Echoes of 1789

France as we know it today started with the French Merchant’s Revolution of 1789, closely matching the American Merchant’s Revolution of 1789 that gave America its current Constitution. I am not using the term “Merchant” as a substitute for “Jew,” although undoubtedly there was some overlap. Rather, I am speaking of events sparked and financed by mercantile interests, motivated by the desire to escape the confinement of church and monarch in order to become a law unto themselves.

I realize that might be a heavy lift conceptually, especially for Americans who grew up with a national mythology recounting the Boston Tea Party, the Stamp Tax and the symbolism of our flag. History here … is not well taught. To understand the details of the U.S. Constitution being imposed to serve mercantile interests, please read the excellent book “Hologram of Liberty.” Until you get a chance to read that, please ask yourself: why were the things we take as most fundamental to our government, such as the first and second amendments, added afterwards at the behest of the Constitution’s opponents rather than being included in the document itself?

Meanwhile a revolution was taking place in France. Though most history books describe the French Revolution as a rebellion by agitated common folk against abuses of the Monarchy and the Church, it would be better described as a rebellion fomented and bankrolled by a mercantile-banking elite in order to establish a government more favorable to their power. They secured public cooperation through promises of what we’d identify as socialism today, and when that didn’t work, through terror.

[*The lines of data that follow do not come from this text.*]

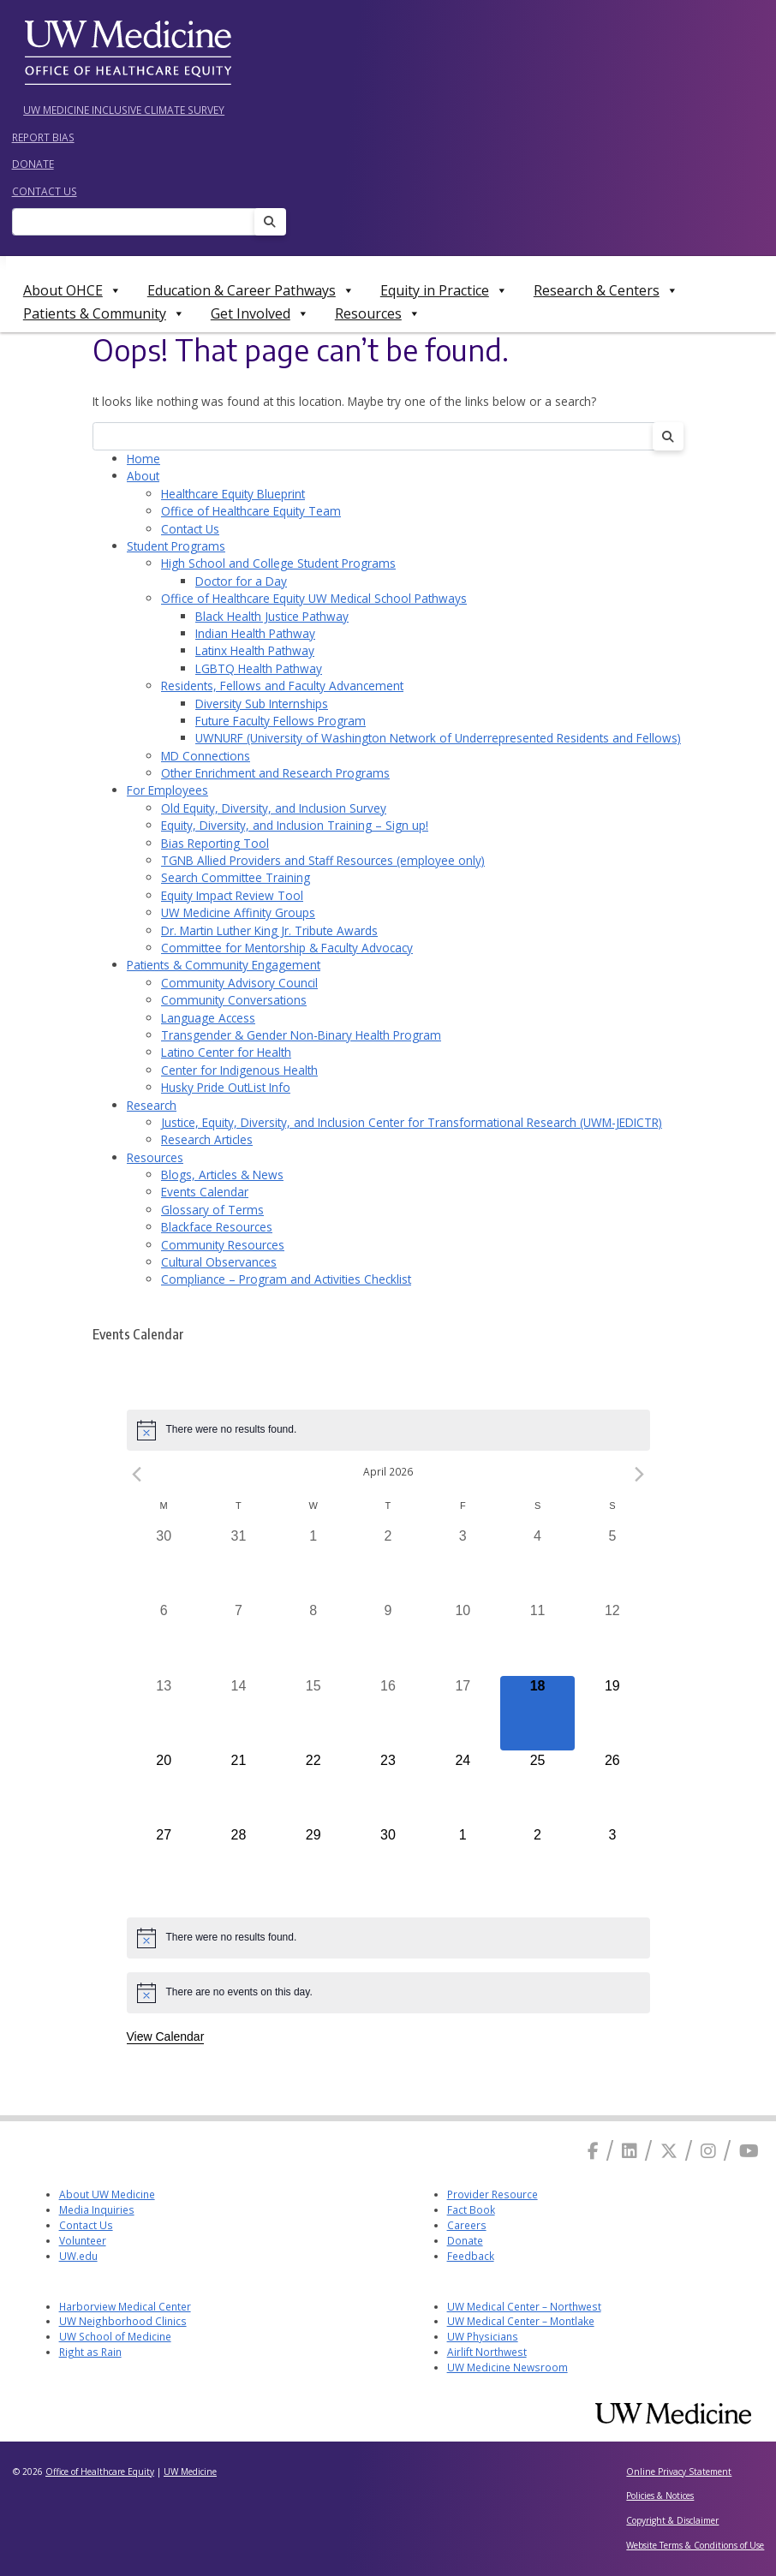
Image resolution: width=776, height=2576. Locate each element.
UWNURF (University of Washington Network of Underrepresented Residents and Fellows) (438, 738)
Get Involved (260, 313)
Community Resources (222, 1245)
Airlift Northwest (487, 2351)
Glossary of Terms (212, 1210)
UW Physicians (482, 2336)
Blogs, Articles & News (222, 1174)
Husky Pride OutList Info (225, 1087)
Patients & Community (104, 313)
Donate (33, 163)
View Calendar (166, 2036)
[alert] (388, 1430)
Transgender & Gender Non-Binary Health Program (301, 1035)
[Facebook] (593, 2150)
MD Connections (205, 756)
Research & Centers (606, 290)
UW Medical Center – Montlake (520, 2321)
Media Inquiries (96, 2209)
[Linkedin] (629, 2150)
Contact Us (44, 191)
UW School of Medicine (115, 2336)
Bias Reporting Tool (215, 843)
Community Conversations (234, 1000)
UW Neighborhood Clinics (123, 2321)
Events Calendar (204, 1192)
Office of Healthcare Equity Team (251, 511)
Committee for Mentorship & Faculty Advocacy (287, 947)
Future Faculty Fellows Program (280, 721)
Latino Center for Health (226, 1052)
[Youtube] (749, 2150)
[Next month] (640, 1474)
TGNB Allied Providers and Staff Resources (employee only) (323, 860)
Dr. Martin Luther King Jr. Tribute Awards (269, 930)
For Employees (167, 790)
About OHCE (72, 290)
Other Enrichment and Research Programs (275, 773)
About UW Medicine (107, 2194)
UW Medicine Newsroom (507, 2367)
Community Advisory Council (239, 983)
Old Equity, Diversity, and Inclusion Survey (273, 808)
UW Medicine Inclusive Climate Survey (123, 109)
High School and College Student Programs (278, 563)
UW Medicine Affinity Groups (238, 912)
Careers (466, 2225)
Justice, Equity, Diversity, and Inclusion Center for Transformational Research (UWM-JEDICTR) (411, 1122)
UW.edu (78, 2256)
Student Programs (176, 546)
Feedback (470, 2256)
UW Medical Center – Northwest (524, 2306)
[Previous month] (137, 1474)
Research (151, 1105)
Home (143, 458)
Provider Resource (492, 2194)
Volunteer (82, 2240)
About (143, 476)
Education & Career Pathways (251, 290)
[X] (669, 2150)
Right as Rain (90, 2351)
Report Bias (43, 137)
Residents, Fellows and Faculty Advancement (282, 685)
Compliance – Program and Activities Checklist (286, 1279)
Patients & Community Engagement (223, 965)
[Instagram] (708, 2150)
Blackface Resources (216, 1227)
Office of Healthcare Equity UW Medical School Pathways (314, 598)
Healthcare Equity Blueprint (233, 494)
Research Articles (207, 1139)
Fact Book (471, 2209)
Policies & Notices (660, 2495)
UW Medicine (190, 2472)
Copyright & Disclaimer (672, 2520)
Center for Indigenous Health (239, 1070)
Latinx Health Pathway (254, 650)
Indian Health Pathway (255, 633)
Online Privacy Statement (678, 2472)
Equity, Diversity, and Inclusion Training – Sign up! (294, 825)
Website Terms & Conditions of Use (695, 2545)
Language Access (208, 1018)
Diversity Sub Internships (261, 703)
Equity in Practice (444, 290)
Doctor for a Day (241, 581)
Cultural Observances (219, 1262)
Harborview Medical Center (125, 2306)
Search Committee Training (235, 877)
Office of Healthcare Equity (99, 2472)
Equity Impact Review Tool (232, 895)
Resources (378, 313)
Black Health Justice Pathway (272, 616)
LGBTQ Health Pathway (258, 668)
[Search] (139, 222)
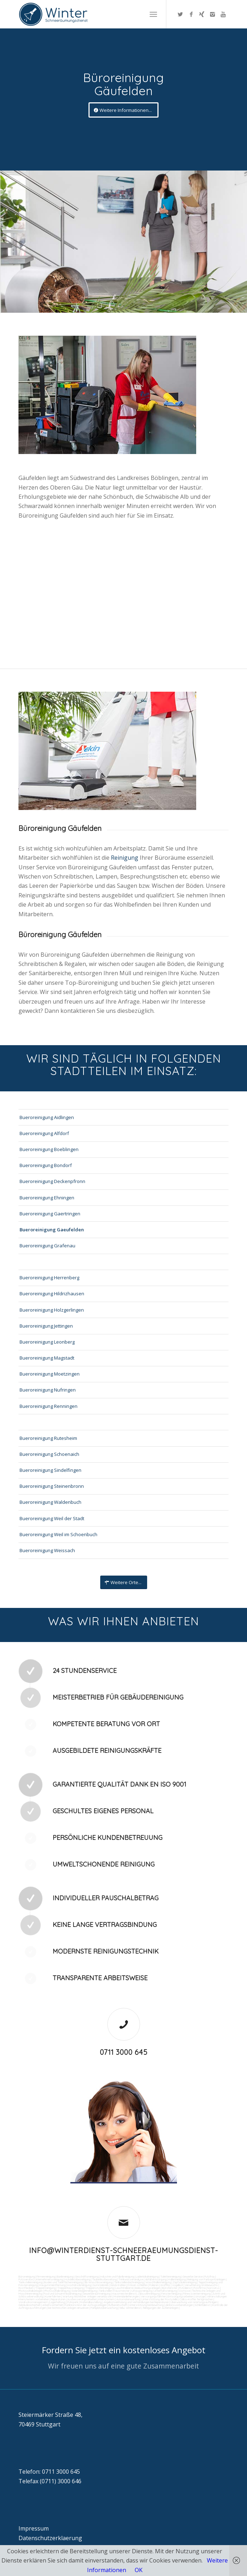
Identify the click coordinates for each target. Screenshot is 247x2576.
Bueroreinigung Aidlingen (47, 1117)
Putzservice (25, 2279)
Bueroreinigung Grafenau (47, 1245)
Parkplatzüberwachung (104, 2308)
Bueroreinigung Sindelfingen (50, 1470)
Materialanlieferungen (126, 2296)
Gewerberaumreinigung (96, 2293)
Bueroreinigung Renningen (48, 1406)
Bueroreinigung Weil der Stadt (52, 1518)
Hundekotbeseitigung (77, 2279)
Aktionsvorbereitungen (179, 2305)
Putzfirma (199, 2288)
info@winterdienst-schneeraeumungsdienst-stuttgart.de (123, 2254)
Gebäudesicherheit (29, 2305)
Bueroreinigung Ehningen (47, 1197)
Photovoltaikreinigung (57, 2291)
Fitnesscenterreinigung (196, 2293)
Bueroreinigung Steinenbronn (52, 1486)
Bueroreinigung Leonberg (47, 1342)
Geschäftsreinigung (86, 2276)
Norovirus (213, 2288)
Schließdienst (202, 2305)
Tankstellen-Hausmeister (114, 2291)
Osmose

Perhaps this modus operandi seems familiar?

The French Merchant’s Revolution was the beginning of modern globalism in earnest, and it specifically aimed to be such. Leading the aristocracy, the most learned classes and priests to the guillotine, and later the massacre of untold thousands, the revolution inspired terror in all who dared dissent. The rise of Napoleon and the Napoleonic wars changed the face of aristocracy on the European Continent, and the fear of a similar revolution in Britain inspired over-reactions that created a self-fulfilling prophecy. By the end of the Napoleonic wars, the fates of France, Britain and increasingly the United States were tied to globalized banking and mercantile interests.

The French have a rich history of Arthurian legends, and it is quite possible those legends originated in France. The Roman wars against the Druids, whom we generally associate with the British Isles, actually took place in the area that is now modern France. France has always had an independent streak separating it from the rest of Europe. Sometimes, as with the Franco-Ottoman alliance that lasted over 250 years, it posed an impediment to organizing the European defenses that culminated in the pivotal Battle of Lepanto.

But something that is not well known is that France is also the intellectual epicenter of European nationalist resurgence. Led by such luminaries as Alain de Benoist and Guillaume Faye, European New Right philosophy has formed the intellectual superstructure and planted the seeds that have grown nationalist resurgence all across Europe. Though the French Revolution gave us the invaluable metric system, beyond that there has long been a discontent with the status quo among the French, particularly the provincial French who have always had an eye toward tradition, quality and beauty.

And this is the context in which the yellow vests of France come to the fore.

As has occurred all across Western Europe and the European Diaspora, the dominance of globalism and governments that use “democracy” as cover to legitimize oligarchic rule by a financial elite have progressively marginalized the Peoples who originally gave rise to those states. The infamous U.N. Agenda 21, intended to force everyone into dense cities, hit first and hardest in Italy, Spain and France. (In some places you can now buy entire vacant towns – cheap.)

Especially in the countryside, once the very heart of what it meant to be French, the people have been inexorably excluded financially. As the provincial towns transformed from hubs of culture into rows of empty homes and vacant shops, extended family ties were severed, causing a level of underlying existential misery. Macron promised to alleviate this, and at least partially and temporarily revive the towns by holding the line on petroleum taxes which would allow people to live in the countryside, even if it meant commuting.

When Macron surrendered to the “global warming” agenda (as he likely intended from the beginning) and raised petroleum taxes anyway, it wasn’t just about paying a bit more at the pump. It was about continuing to empty the heart of France, denying access to extended family, and forcing the native Frenchmen into unwanted contact with burgeoning Third World hordes in cosmopolitan centers where tradition is replaced by the Euro and they felt themselves strangers in the country of their forefathers. It was about continuing more than two centuries of abuse of the native Frenchmen, sacrificing all that is noble and beautiful in France to an agenda to make billionaires even richer, sacrificing their quality … to equality.

The yellow vests are spontaneous, leaderless and without philosophy. Likely, many could not articulate what I just described. But when I was there, in the French countryside working with their traditional agriculture to produce food of unsurpassed quality, I could feel it. At the time, I didn’t have the words either, but now I do. There was a sense of pride in advancing a timeless, uniquely French tradition as perfectly as possible while hovering impotently at the brink of irrevocable loss.

I can’t tell you where the yellow vests are going, but I can tell you whence they came, and I can tell you that nationalists now control many small towns in France and came in second during the last presidential election. It may not be today, but the time draws nigh when the Apostles of Epic Evil shall be revealed, reviled and rejected.